- 文档节选

################

执政为民不仅包含理念价值,还包括亲民、安民、富民、信民的基本要求。所谓亲民,就是要克服轻民、惧民、拒民的思想,热爱人民、关心群众,真正与人民群众同甘苦、共命运,以爱民之心得民心。亲民先要知民。要知民之所想,察民之所虑,准确地知道群众的所思所想所欲所求,熟悉群众的喜怒哀乐,了解寻常百姓的艰辛困苦。这就要求各级领导心系人民群众,深入基层,深入实际,调查研究,诚心诚意地体察民情,了解民意,掌握群众的思想脉搏,从而使党的路线、纲领、方针政策的产生、制定和实施的各项工作、各个环节都能够真正地倾听群众呼声,体察群众情绪,反映群众意愿,维护群众利益。所谓安民,就是体恤民力,珍惜民财,不扰民、不伤民,不好大喜功、劳民伤财。不仅仅如此,安民的根本是维护人民的权利。具体讲,就是确立和维护与国家权力相独立的个人权利。摒弃“国家中心主义”,调整国家与公民的关系,变国家至上为公民至上,变权力为本为权利为本,保障公民权利,防范任何以国家或组织、法人等名义对公民权利实施侵害的特权。安民还在于引导民智,协商合作,构建和谐社会。所谓富民,就是以富裕人民为执政的着眼点,这是中国共产党人历经成功和挫折得出的必然结论。“中国共产党要坚持以兴国为己任,富民为目标。”⑧兴国是为了富民,民富才能国强。兴国富民是中国共产党人新世纪新阶段最主要的任务和目标。所谓信民,就是相信群众,依靠群众,坚持群众观点和群众路线。执政为民就必须牢固树立人民群众是真正英雄的马克思主义唯物史观,坚信人民群众是创造物质财富和精神财富的主体,是历史的真正创造者,“相信谁、依靠谁、为了谁,是否始终站在最广大人民的立场上,是区分唯物史观和唯心史观的分水岭,也是判断马克思主义政党的试金石。”⑨信民,就要在国家法制体系中体现人民的主体地位,要通过法治来确保人民真正当家作主。

################

- 任务要求
**a)** 请把这段关于执政为民的文字中从"执政为民不仅包含理念价值,还"开始、到"法治来确保人民真正当家作主。"结束的部分重新写出,并将其中的"群众"一律改称"民众"。
**b)** 按照这段关于执政为民的文字,安民的根本是什么?
**c)** 请接续这段关于执政为民的论述,从最后一句之后往下写。

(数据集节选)

################

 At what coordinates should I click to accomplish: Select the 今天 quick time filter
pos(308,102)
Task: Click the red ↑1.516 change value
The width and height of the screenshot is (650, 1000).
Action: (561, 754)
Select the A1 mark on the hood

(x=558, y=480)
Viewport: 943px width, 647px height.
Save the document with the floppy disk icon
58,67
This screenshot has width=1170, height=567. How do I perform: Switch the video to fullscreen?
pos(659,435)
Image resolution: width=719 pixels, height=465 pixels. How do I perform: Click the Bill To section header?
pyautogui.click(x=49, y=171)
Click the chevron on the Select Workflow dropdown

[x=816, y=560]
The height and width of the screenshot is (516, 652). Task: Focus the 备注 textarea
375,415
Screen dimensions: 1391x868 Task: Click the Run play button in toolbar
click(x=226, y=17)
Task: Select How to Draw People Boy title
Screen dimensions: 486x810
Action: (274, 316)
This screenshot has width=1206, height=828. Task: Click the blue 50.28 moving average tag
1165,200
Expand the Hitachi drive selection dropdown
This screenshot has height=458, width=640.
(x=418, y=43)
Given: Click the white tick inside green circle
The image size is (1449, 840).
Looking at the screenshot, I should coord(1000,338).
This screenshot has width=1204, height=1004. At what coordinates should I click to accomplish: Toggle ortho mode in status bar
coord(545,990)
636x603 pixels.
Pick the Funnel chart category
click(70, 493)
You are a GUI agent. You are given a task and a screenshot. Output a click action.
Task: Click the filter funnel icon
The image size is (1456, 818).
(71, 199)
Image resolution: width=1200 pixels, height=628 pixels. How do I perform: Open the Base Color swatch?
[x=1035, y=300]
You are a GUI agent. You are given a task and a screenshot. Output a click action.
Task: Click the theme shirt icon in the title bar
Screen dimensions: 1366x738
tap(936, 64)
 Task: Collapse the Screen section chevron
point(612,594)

################

- 练习结果
**a)**
执政为民不仅包含理念价值,还包括亲民、安民、富民、信民的基本要求。所谓亲民,就是要克服轻民、惧民、拒民的思想,热爱人民、关心民众,真正与人民民众同甘苦、共命运,以爱民之心得民心。亲民先要知民。要知民之所想,察民之所虑,准确地知道民众的所思所想所欲所求,熟悉民众的喜怒哀乐,了解寻常百姓的艰辛困苦。这就要求各级领导心系人民民众,深入基层,深入实际,调查研究,诚心诚意地体察民情,了解民意,掌握民众的思想脉搏,从而使党的路线、纲领、方针政策的产生、制定和实施的各项工作、各个环节都能够真正地倾听民众呼声,体察民众情绪,反映民众意愿,维护民众利益。所谓安民,就是体恤民力,珍惜民财,不扰民、不伤民,不好大喜功、劳民伤财。不仅仅如此,安民的根本是维护人民的权利。具体讲,就是确立和维护与国家权力相独立的个人权利。摒弃“国家中心主义”,调整国家与公民的关系,变国家至上为公民至上,变权力为本为权利为本,保障公民权利,防范任何以国家或组织、法人等名义对公民权利实施侵害的特权。安民还在于引导民智,协商合作,构建和谐社会。所谓富民,就是以富裕人民为执政的着眼点,这是中国共产党人历经成功和挫折得出的必然结论。“中国共产党要坚持以兴国为己任,富民为目标。”⑧兴国是为了富民,民富才能国强。兴国富民是中国共产党人新世纪新阶段最主要的任务和目标。所谓信民,就是相信民众,依靠民众,坚持民众观点和民众路线。执政为民就必须牢固树立人民民众是真正英雄的马克思主义唯物史观,坚信人民民众是创造物质财富和精神财富的主体,是历史的真正创造者,“相信谁、依靠谁、为了谁,是否始终站在最广大人民的立场上,是区分唯物史观和唯心史观的分水岭,也是判断马克思主义政党的试金石。”⑨信民,就要在国家法制体系中体现人民的主体地位,要通过法治来确保人民真正当家作主。

**b)** 安民的根本是维护人民的权利。

**c)**
由此可见,执政为民作为中国共产党的执政观不仅仅是一种价值诉求,还包含着非常丰富的实践要求。现在有些人对执政为民理念的理解还存在偏差;一是单一化:把执政为民仅仅作为一种价值目标,作为一种理想境界,而不是现实生活中必须坚持和遵循的思想原则和政治原则;二是抽象化:把执政为民仅仅作为一种道德诉求,作为一种为官为政的操守,停留在“意图伦理”层面,完全忽视了其实践意义;三是浅表化:把执政为民仅仅局限于为群众办好事、办实事,把执政能力的提高仅仅寄希望于领导者个人的品德修养和素质提高,忽略了执政为民既是一种执政理念,更应体现于国家政治制度完善和法制体系建设之中。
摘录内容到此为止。